While there is no possible way to fit the entire history of quality in one column (or 20), the following is an attempt to bring some of the ideas and people of yesteryear to our minds today. In the case of quality, many great minds have butted heads and collaborated to develop methods and tools and—most importantly—utilized them for real world results.
Philip Crosby's Four Absolutes of Quality Management
Quality is defined as conformance to requirements, not as “goodness” or “elegance.”
The system for causing quality is prevention, not appraisal.
The performance standard must be zero defects, not “that’s close enough.”
The measurement of quality is the price of nonconformance, not indices.
“Assignable causes of variation may be found and eliminated.” — Walter A. Shewhart
We begin with Walter Shewhart. Often referred to as the father of statistical quality control, Shewhart is as important to the quality community as Joseph Juran and W. Edwards Deming, although not always top of mind when thinking of “quality gurus.” Perhaps it is because Shewhart was first in line.
Through his work at Western Electric (1918-1925) and Bell Telephone Laboratories (1925-1956), and lectures at several universities worldwide, Shewhart developed ideas that blended statistics, engineering, and economics. While at the Western Electric Hawthorne Plant (Cicero, IL), Shewhart worked with W. Edwards Deming and Joseph Juran, who championed and expanded Shewhart’s ideas.
In May 1924, Shewhart introduced the control chart. Shewhart believed statistical theory could benefit industry and demonstrated how this occurs. The control chart is still an essential tool today.
Shewhart is also known for introducing plan-do-check-act. Deming championed this model (also plan-do-study-act), which is also referred to as the Deming cycle, but it was Shewhart who was there in the beginning, developing this important quality control method.
“Why spend all this time finding, fixing and fighting when you could have prevented the problem in the first place?”— Philip Crosby
While Shewhart was finishing his career at Bell, a young quality professional was developing terminology management could understand, ushering in the quality revolution in the United States and Europe.
Philip Crosby worked on the assembly line. He saw the waste being produced and the defects needing rework. He knew organizations needed to reduce both and he understood it was upper management that needed to lead the change in philosophy.
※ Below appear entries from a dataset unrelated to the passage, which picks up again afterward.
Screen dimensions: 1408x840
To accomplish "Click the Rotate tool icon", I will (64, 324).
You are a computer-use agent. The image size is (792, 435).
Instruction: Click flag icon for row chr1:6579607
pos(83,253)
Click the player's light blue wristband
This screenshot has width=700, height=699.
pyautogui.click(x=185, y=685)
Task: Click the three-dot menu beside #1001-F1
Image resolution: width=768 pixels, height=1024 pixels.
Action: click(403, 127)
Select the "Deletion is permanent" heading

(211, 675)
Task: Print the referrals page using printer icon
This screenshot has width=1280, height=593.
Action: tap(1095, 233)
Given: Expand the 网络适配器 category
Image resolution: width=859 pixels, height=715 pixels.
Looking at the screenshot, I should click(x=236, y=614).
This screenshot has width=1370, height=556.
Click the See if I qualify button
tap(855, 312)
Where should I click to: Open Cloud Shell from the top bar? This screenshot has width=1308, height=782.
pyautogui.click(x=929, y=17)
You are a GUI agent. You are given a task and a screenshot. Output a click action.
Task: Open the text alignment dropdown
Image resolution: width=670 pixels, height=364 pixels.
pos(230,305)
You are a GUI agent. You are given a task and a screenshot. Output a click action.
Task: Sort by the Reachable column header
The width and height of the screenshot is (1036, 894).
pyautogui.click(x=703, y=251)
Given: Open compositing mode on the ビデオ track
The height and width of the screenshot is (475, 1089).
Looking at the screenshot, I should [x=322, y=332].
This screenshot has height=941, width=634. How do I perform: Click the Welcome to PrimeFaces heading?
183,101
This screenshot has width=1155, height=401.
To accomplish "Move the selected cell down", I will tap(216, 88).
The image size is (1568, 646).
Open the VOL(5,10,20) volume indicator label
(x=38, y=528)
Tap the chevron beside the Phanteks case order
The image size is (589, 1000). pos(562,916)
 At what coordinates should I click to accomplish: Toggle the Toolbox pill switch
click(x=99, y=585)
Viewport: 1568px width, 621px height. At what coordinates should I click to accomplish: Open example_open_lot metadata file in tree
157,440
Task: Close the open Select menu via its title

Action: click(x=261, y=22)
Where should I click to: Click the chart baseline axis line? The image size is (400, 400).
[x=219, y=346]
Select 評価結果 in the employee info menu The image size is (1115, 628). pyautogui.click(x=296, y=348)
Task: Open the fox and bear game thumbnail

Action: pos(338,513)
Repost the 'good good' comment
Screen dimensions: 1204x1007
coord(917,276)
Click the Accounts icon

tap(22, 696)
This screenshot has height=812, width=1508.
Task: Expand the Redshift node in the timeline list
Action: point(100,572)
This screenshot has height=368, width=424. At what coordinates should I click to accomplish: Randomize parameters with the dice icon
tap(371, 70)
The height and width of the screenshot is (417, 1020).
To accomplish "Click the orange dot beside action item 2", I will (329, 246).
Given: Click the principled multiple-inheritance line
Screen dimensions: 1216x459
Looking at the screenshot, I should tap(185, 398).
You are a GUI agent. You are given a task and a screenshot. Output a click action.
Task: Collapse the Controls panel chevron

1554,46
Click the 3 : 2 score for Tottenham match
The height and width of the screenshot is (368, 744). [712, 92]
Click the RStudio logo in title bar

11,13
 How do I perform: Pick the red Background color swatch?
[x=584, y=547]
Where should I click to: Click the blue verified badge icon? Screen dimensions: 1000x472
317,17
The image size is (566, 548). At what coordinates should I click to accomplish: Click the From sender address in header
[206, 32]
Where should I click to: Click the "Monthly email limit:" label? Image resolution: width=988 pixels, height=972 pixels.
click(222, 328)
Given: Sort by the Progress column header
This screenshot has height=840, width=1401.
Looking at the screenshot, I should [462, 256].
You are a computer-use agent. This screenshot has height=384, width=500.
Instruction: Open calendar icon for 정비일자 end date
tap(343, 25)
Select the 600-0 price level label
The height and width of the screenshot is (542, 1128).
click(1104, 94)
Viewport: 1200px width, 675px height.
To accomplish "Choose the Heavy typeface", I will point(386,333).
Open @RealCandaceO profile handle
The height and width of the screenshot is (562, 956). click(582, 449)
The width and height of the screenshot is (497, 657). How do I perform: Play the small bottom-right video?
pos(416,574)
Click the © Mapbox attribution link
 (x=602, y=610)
As a best-selling author, Crosby introduced business leaders to the concepts of cost of poor quality and zero defects.
Zero defects is a theory that describes a systematic means of eliminating waste and reducing defects. However, the use of the words zero and defects caused some controversy. Of course, controversy is rarely bad for an idea, and zero defects became a popular concept in quality management and an important component of Six Sigma methodology.
Cost of poor quality forced management to change their thinking from shipping product to adopting systems and processes that would eliminate waste, reduce defects, and—this is the main selling point—increase profit. As you can imagine, this resonated with the manufacturing sector but Crosby saw the same idea being applicable in service, government, and education. “Doing it right the first time” is a phrase leaders across the country use whether it’s in a factory, restaurant, or Little League.
Through the work and accomplishments of Walter Shewhart, Philip Crosby, and their disciples, quality has a rich history and body of knowledge. As you improve a process, eliminate waste, and reduce defects, think about how these concepts came into practice and what else you can learn with a little bit of research.